### Task objective:
Print every record exactly, with nothing added or left out.

### Data extract:

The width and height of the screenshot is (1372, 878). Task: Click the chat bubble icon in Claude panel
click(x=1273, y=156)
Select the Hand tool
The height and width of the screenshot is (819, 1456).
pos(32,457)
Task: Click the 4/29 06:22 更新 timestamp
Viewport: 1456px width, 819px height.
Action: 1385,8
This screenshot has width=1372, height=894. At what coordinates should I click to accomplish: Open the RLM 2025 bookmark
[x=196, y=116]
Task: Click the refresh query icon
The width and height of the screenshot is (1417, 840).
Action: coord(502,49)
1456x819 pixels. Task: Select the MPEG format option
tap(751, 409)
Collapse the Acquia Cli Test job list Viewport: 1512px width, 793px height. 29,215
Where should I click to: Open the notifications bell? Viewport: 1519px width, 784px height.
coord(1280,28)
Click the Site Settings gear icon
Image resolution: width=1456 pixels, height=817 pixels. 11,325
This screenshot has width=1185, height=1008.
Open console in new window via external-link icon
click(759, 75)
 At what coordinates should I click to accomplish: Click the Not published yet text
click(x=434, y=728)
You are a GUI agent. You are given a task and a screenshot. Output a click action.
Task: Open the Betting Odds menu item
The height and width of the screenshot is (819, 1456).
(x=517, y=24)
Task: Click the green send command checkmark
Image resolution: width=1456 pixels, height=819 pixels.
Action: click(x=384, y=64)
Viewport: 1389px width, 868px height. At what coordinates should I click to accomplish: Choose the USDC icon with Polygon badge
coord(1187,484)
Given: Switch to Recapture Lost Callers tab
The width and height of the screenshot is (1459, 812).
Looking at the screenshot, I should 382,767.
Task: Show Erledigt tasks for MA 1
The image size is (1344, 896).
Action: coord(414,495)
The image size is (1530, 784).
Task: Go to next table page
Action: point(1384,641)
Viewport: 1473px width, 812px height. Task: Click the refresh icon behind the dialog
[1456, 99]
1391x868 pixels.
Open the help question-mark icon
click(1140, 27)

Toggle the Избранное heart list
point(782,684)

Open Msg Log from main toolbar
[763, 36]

### Solution to this exercise:
The width and height of the screenshot is (1372, 878). Task: Click the chat bubble icon in Claude panel
click(x=1273, y=156)
Select the Hand tool
The height and width of the screenshot is (819, 1456).
pos(32,457)
Task: Click the 4/29 06:22 更新 timestamp
Viewport: 1456px width, 819px height.
Action: 1385,8
This screenshot has width=1372, height=894. At what coordinates should I click to accomplish: Open the RLM 2025 bookmark
[x=196, y=116]
Task: Click the refresh query icon
The width and height of the screenshot is (1417, 840).
Action: coord(502,49)
1456x819 pixels. Task: Select the MPEG format option
tap(751, 409)
Collapse the Acquia Cli Test job list Viewport: 1512px width, 793px height. 29,215
Where should I click to: Open the notifications bell? Viewport: 1519px width, 784px height.
coord(1280,28)
Click the Site Settings gear icon
Image resolution: width=1456 pixels, height=817 pixels. 11,325
This screenshot has width=1185, height=1008.
Open console in new window via external-link icon
click(759, 75)
 At what coordinates should I click to accomplish: Click the Not published yet text
click(x=434, y=728)
You are a GUI agent. You are given a task and a screenshot. Output a click action.
Task: Open the Betting Odds menu item
The height and width of the screenshot is (819, 1456).
(x=517, y=24)
Task: Click the green send command checkmark
Image resolution: width=1456 pixels, height=819 pixels.
Action: click(x=384, y=64)
Viewport: 1389px width, 868px height. At what coordinates should I click to accomplish: Choose the USDC icon with Polygon badge
coord(1187,484)
Given: Switch to Recapture Lost Callers tab
The width and height of the screenshot is (1459, 812).
Looking at the screenshot, I should 382,767.
Task: Show Erledigt tasks for MA 1
The image size is (1344, 896).
Action: coord(414,495)
The image size is (1530, 784).
Task: Go to next table page
Action: point(1384,641)
Viewport: 1473px width, 812px height. Task: Click the refresh icon behind the dialog
[1456, 99]
1391x868 pixels.
Open the help question-mark icon
click(1140, 27)

Toggle the Избранное heart list
point(782,684)

Open Msg Log from main toolbar
[763, 36]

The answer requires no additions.